Chilla won silver medals in the high jump at the 1958 British Empire and Commonwealth Games in Cardiff and again in Perth in 1962.

He was most famous for his epic duel with American Charles Dumas in fading light at the 1956 Olympic Games in Melbourne where Porter also won the silver medal. The event occurred on the opening day of competition, lasted over five hours and became part of track and field folklore.

In Cardiff two years later, Porter leapt 6 ft 8 in (2.03m) behind gold medallist Ernest Haisley of Jamaica. After missing the final at the 1964 Tokyo Olympics Games, Porter again claimed silver in Perth at the home British Empire and Commonwealth Games in a close tussle with teammate Percy Hobson.  Porter cleared 6 ft 10 in (2.08m) to Hobson’s 6 ft 11 in (2.11m). Hobson’s win was notable as he became Australia’s first indigenous gold medallist at the Commonwealth Games.

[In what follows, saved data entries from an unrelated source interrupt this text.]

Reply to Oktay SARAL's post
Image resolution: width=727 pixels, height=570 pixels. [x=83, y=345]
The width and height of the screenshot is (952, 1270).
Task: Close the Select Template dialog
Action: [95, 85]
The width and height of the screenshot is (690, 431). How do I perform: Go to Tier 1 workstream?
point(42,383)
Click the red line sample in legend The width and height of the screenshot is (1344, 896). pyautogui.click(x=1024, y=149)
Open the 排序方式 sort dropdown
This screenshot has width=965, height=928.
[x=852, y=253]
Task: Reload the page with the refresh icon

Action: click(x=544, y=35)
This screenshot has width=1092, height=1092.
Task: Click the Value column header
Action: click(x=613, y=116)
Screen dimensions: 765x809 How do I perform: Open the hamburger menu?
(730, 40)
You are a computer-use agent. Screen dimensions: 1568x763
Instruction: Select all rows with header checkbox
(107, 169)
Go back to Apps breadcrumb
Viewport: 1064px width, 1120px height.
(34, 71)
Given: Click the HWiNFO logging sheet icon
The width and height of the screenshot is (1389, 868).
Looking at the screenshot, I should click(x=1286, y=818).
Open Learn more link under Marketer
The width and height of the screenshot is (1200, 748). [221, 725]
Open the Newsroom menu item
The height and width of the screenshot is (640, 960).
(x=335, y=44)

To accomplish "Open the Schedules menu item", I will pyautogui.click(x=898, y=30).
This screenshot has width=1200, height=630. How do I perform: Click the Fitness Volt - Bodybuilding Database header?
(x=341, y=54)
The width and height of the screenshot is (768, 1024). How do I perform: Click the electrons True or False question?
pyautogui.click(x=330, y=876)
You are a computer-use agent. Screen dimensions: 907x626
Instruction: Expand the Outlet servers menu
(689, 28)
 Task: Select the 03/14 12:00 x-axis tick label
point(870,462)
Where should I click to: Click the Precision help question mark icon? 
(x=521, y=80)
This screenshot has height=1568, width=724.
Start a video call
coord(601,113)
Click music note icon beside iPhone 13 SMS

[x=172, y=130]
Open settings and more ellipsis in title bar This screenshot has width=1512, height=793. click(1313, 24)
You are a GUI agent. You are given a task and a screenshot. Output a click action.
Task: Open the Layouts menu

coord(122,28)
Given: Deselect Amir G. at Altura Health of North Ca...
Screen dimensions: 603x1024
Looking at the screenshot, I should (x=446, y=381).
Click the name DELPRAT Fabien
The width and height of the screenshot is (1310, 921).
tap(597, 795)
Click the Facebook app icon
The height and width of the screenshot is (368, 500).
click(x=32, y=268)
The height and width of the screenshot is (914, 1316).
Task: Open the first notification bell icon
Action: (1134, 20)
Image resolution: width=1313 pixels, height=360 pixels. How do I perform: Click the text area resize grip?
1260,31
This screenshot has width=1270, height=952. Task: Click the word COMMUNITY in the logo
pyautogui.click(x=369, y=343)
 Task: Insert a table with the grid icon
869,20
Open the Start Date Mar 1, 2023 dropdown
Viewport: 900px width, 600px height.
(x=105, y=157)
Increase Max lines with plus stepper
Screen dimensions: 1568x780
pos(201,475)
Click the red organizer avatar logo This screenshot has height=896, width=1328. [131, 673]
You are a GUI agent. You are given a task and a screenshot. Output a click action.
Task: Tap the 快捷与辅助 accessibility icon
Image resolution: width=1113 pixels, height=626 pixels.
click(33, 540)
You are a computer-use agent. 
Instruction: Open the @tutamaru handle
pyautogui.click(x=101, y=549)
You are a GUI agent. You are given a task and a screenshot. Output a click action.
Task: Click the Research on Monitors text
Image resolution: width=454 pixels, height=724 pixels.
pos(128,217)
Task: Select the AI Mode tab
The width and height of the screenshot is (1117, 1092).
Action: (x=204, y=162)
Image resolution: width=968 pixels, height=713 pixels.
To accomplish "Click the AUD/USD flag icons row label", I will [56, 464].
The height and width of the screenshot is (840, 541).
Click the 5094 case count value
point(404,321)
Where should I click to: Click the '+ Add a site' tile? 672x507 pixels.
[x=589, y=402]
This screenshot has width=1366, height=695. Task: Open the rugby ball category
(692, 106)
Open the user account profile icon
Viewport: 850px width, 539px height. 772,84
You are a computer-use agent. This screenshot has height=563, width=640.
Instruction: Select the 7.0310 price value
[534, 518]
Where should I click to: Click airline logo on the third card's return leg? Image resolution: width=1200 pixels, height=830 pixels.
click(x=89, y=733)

Chilla won seven straight Australian titles in the high jump from 1955 to 1961, held the Australian record for six years and was the first Australian to clear 2.10m.

His involvement in athletics continued long after his competition days concluded, serving as a board member, chair and chief executive of Athletics Western Australia and was chair of the Western Australian Institute of Sport (WAIS).

He was inducted into the Athletics Australia Hall of Fame in 2011.

 

Chilla Porter competing at the Melbourne 1956 Olympic Games (Otto Corsie, YouTube)

 

Porter’s son Christian, who became federal Attorney-General for Australia in December and continues in the role today, said in a statement:

“Dad was an unknown 19-year-old Brisbane boy who for almost seven hours went jump for jump with the world-record holding American Charles Dumas who had only months earlier become the first man to break the seven-foot barrier and who was the best field athlete in the world,” Mr Porter said.

“Under unimaginable pressure, Chilla smashed his own personal best by almost two inches and in the end just clipped the bar in his final attempt at the winning height to see Dumas clinch gold.”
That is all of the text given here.